Entering the Fort through the sally port, we got a close up view of the extremely large Star Spangled Banner.
The fort is French designed as a five pointed star. It was built between 1797 and 1800 on what was known as Whetstone Point replacing a fort that had long protected the Baltimore Harbor.
There are cavernous magazines at every point which protected the ammunition and powder needed for the fort's guns.
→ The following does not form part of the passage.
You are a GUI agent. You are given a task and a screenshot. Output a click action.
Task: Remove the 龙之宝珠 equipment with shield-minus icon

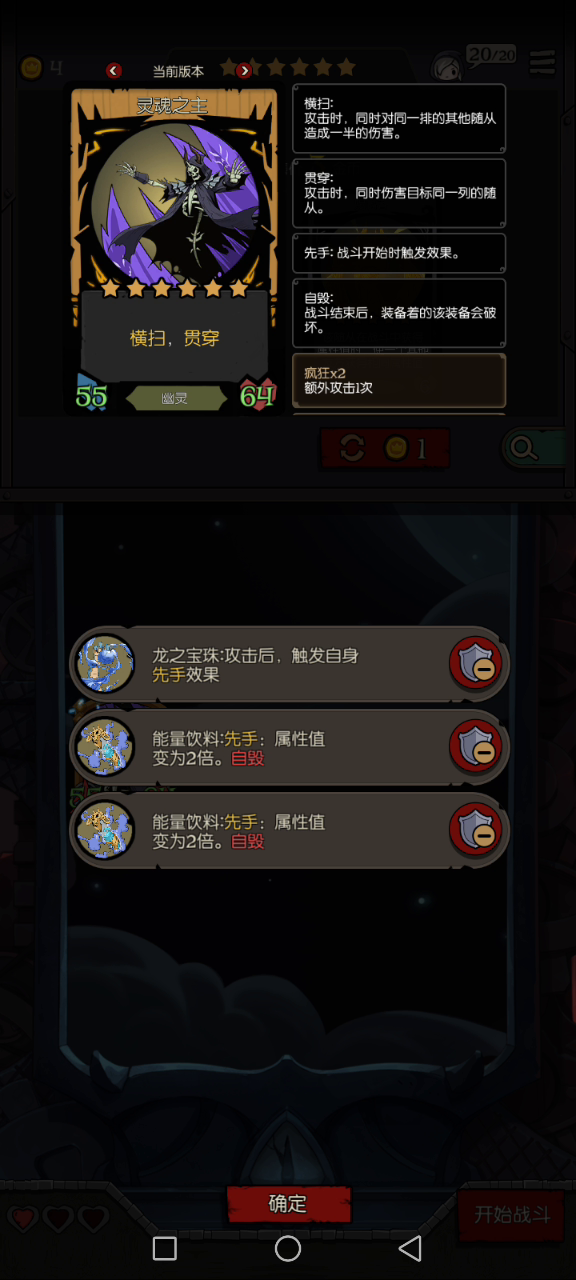pyautogui.click(x=476, y=664)
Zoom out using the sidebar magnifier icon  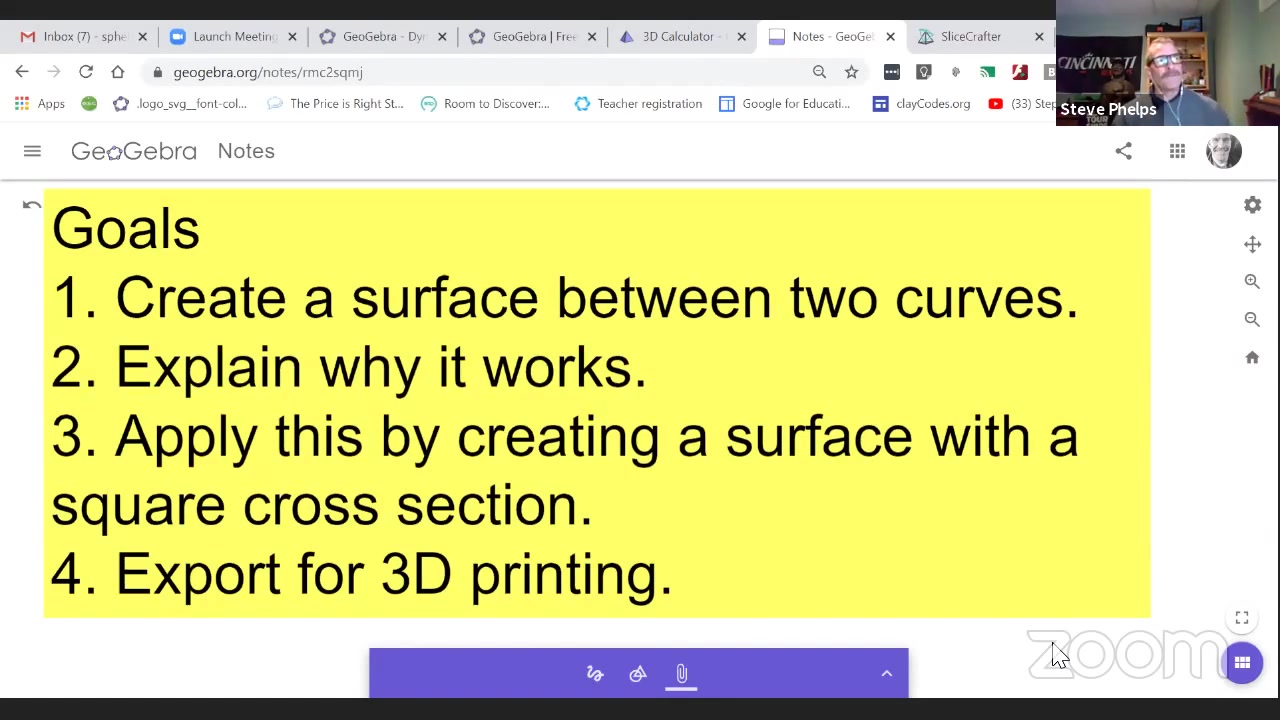(1252, 318)
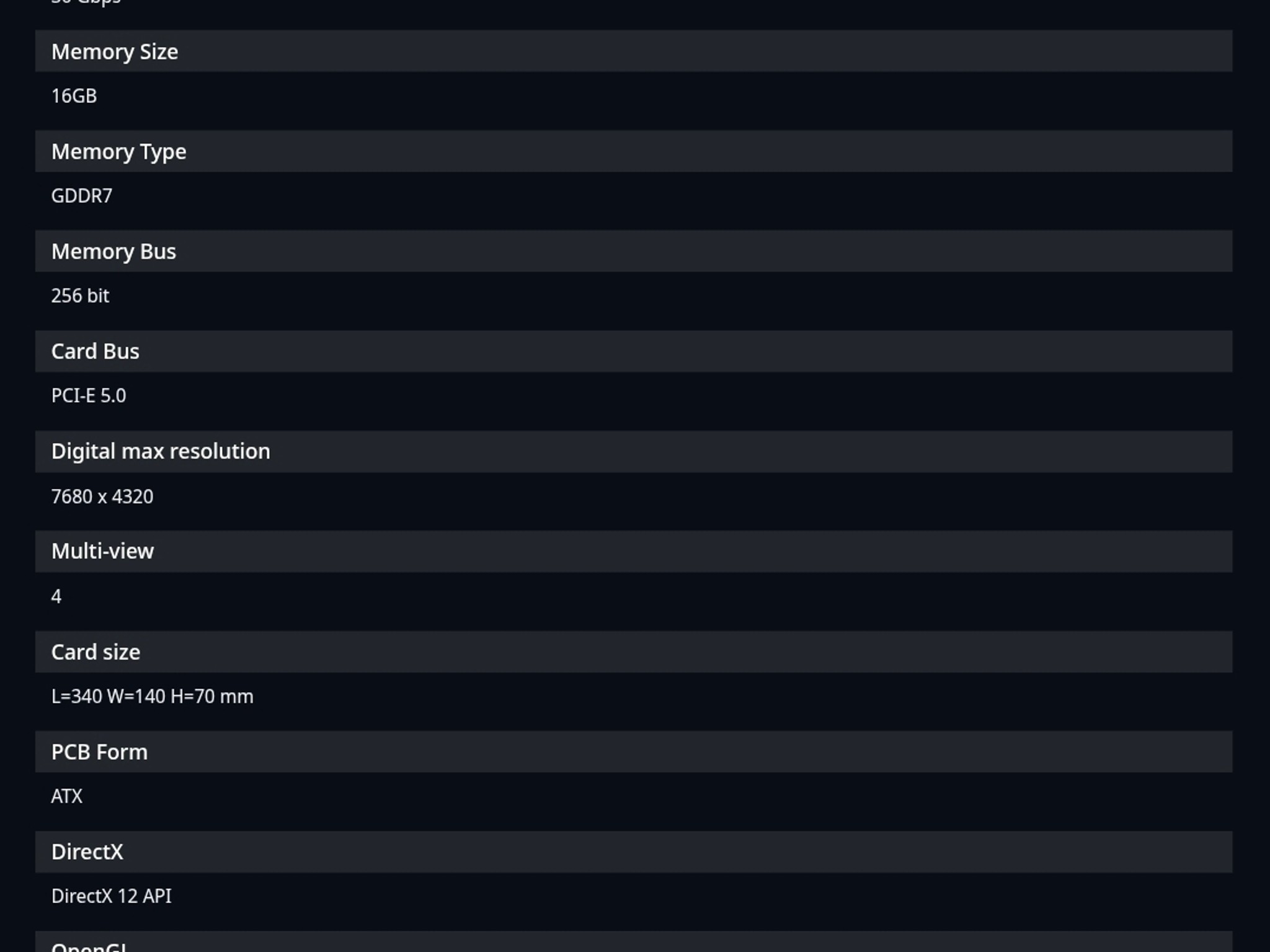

The interior of the fort contained the administrative buildings that housed a garrison of 1000 officers and men who were commanded by Lt. Colonel George Armistead on September 13, 1814 when it came under a twenty-five hour bombardment by the British Fleet
Despite the ferocity of the bombardment, very little damage was done to the fort. In fact only four men were killed and 24 were wounded. Standing in the far corner of the ramparts, I read of the death of two of those soldiers as I looked back on the fort recalling a line in the anthem:
"O thus be it ever when free men shall stand between their loved homes and wars desolation."
The fort currently exhibits gun emplacements installed after the civil war. These 15" cannon were state of the art at the time and are known as Rodman Guns.
From the ramparts of the fort, the peaceful activity of the harbor can be observed. Many sail boats were leisurely passing by.
Fort McHenry is now at peace. The answer to the question posed by Francis Scott Key in his first verse of the anthem is answered in the fourth verse and today is apparent to all who visit this site.
"Blest with vict'ry and peace, may the heav'n rescued land Praise the Power that has made and preserved us a nation! Then conquer we must, when our cause it is just, and this be our motto, In God We Trust. And the Star Spangled Banner in triumph shall wave o'er the land of the free and the home of the brave!"